= Plea rolls =

Court terminology

Plea rolls are parchment rolls recording details of legal suits or actions in a court of law in England.

Courts began recording their proceedings in plea rolls and filing writs from their foundation at the end of the 12th century. Most files were kept by the Custos Brevium (established in 1246) but files of writs of covenant were kept by the chirographer because of their association with feet of fines, which were kept separately by the chirographer (established by King John's reign).

The court's records were at first held by its justices and their clerks. From 1257 on, non-current records were passed to the treasury at the Exchequer. From 1288 to 1731, non-current records, plea rolls, files of fines, and writs were transferred from the court to the Treasury of the Receipt of the Exchequer; and thence, eventually, to The National Archives at Kew.

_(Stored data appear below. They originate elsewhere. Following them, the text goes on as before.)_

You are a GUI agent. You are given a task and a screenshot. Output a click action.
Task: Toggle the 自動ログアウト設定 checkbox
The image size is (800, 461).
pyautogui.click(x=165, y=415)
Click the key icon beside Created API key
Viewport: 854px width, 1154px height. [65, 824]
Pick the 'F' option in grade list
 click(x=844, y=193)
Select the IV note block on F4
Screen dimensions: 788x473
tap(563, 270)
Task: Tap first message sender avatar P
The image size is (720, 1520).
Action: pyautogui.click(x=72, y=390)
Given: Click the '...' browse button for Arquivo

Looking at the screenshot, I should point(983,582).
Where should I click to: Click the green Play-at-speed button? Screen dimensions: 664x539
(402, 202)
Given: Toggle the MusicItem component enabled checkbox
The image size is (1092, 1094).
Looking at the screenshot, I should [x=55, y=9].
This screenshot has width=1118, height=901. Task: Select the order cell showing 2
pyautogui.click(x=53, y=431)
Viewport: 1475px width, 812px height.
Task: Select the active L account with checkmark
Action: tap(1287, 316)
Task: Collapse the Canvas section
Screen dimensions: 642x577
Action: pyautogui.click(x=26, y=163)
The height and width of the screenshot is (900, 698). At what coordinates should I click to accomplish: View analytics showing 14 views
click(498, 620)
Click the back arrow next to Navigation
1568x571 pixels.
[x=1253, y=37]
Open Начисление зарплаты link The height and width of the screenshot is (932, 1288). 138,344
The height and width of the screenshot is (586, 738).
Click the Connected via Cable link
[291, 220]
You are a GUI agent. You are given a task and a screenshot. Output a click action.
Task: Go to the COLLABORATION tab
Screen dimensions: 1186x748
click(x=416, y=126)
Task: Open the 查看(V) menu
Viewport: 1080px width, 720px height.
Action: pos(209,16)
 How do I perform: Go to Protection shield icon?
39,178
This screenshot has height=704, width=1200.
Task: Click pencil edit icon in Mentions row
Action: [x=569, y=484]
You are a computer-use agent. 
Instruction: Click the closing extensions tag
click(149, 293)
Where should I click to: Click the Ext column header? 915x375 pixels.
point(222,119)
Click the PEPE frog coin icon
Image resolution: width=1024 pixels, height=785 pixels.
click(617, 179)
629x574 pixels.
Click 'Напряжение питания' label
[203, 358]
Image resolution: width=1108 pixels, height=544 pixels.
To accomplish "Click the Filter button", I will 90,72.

The Plea Rolls for the Courts of Common Pleas and King's Bench are in bundles by law term: Hilary, Easter, Trinity, and Michaelmas, or winter, spring, summer, and autumn. They are in Latin, though some items, such as indentures and direct quotations in cases of defamation, are in English. Most of the plea rolls have not been indexed, but modern indexes for some terms are available.

Plea Rolls for the Courts of Common Pleas, King's Bench, and Exchequer of Pleas, from the 13th century to the 17th, can be viewed at the Anglo-American Legal Tradition site.